Scientists have long been intrigued by the question of how the chemical elements are formed in the universe. A major revelation took place in 1939, when physicist Hans Albrecht Bethe at Cornell University and Carl F. Von Weizsäcker at the University of Berlin proposed a mechanism whereby hydrogen is converted into helium in a star. The CN cycle (for the carbon and nitrogen involved in the process) not only explained the conversion of hydrogen to helium, but also showed how energy is released in the process.

The question remained, however, as to how elements heavier than helium can burn, and thus be formed in a star. At one point, George Gamow had suggested a simple and reasonable explanation. The capture of a neutron by one atom could result in the formation of a new atom one atomic number greater than the original. But the problem with Gamow's hypothesis was that it could not be confirmed experimentally. Researchers at Kellogg had demonstrated that no stable mass of 5 or 8 could exist. With these gaps, Gamow's theory became untenable.

By the early 1950s, Fowler had become convinced that the production of heavier elements can take place through the fusion of helium atoms. By 1954, the details of that process were becoming clear. Fowler spent the 1954-55 academic year at Cambridge University working with the eminent astrophysicist Fred Hoyle and the husband and wife team of Geoffrey Burbidge and Margaret Burbidge. Together, the four researchers identified a process whereby helium can be converted to carbon, carbon to iron, and eventually iron to the heavier elements (by neutron capture).

In 1975, Fowler, Hoyle, and the Burbridges published one of the classic papers of modern science, "Synthesis of the Elements in Stars," which often referred to the authors' initials as B₂FH. The ideas presented in the paper were the basis for the Nobel Prize committee's decision to award a share of the 1983 physics prize (along with Subrahmanyan Chandrasekhar ) to Fowler.

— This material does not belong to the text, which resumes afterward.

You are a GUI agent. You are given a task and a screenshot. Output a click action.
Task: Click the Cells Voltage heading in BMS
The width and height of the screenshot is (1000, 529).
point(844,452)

The mechanisms by which elements are formed in the universe continued to dominate Fowler's research agenda for another two decades. Working often with Hoyle, he developed hypotheses about the formation of elements in bodies other than stars, such as the recently discovered radio galaxies. He also became increasingly interested in the study of neutrinos and other astronomical phenomena.

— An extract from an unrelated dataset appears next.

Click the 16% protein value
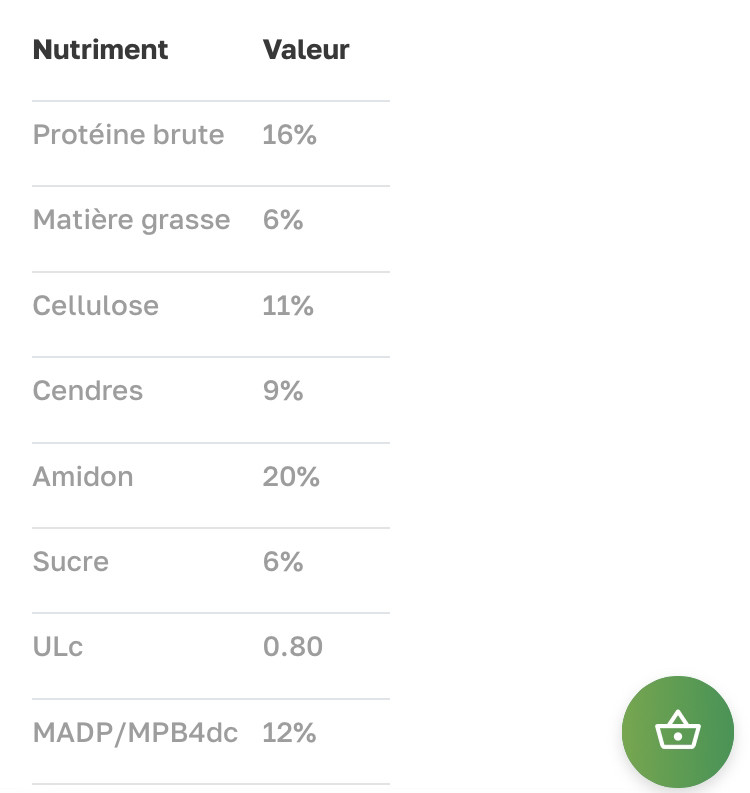750x793 pixels. 289,135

Fowler, was in great demand as a lecturer and visiting scholar. He was been a Fulbright lecturer and Guggenheim Fellow at the University of Cambridge twice, in 1954-55, and again in 1961-62. Fowler also lectured at St. John's College, the University of Washington, the Massachusetts Institute of Technology, and the Institute of Theoretical Astronomy at Cambridge. He received honorary doctorates from the University of Chicago, Ohio State University, Denison University, Arizona State University, the University of Liège, and the Observatorie de Paris. Fowler's other honors include the National Medal of Science, which he received in 1974, and the Légion d'Honneur, which he received in 1989. In 1970, he was named Institute Professor of Physics, a position he held until his retirement in 1982.

Fowler was married to the former Ardiane Foy Olmsted on August 24, 1940. They had two daughters, Mary Emily and Martha Summers. After his wife died in 1988, he married again. He died on March 14, 1995, at Huntington Memorial Hospital in Pasadena.

Fowler died of kidney failure, on March 14, 1995, in Pasadena, California.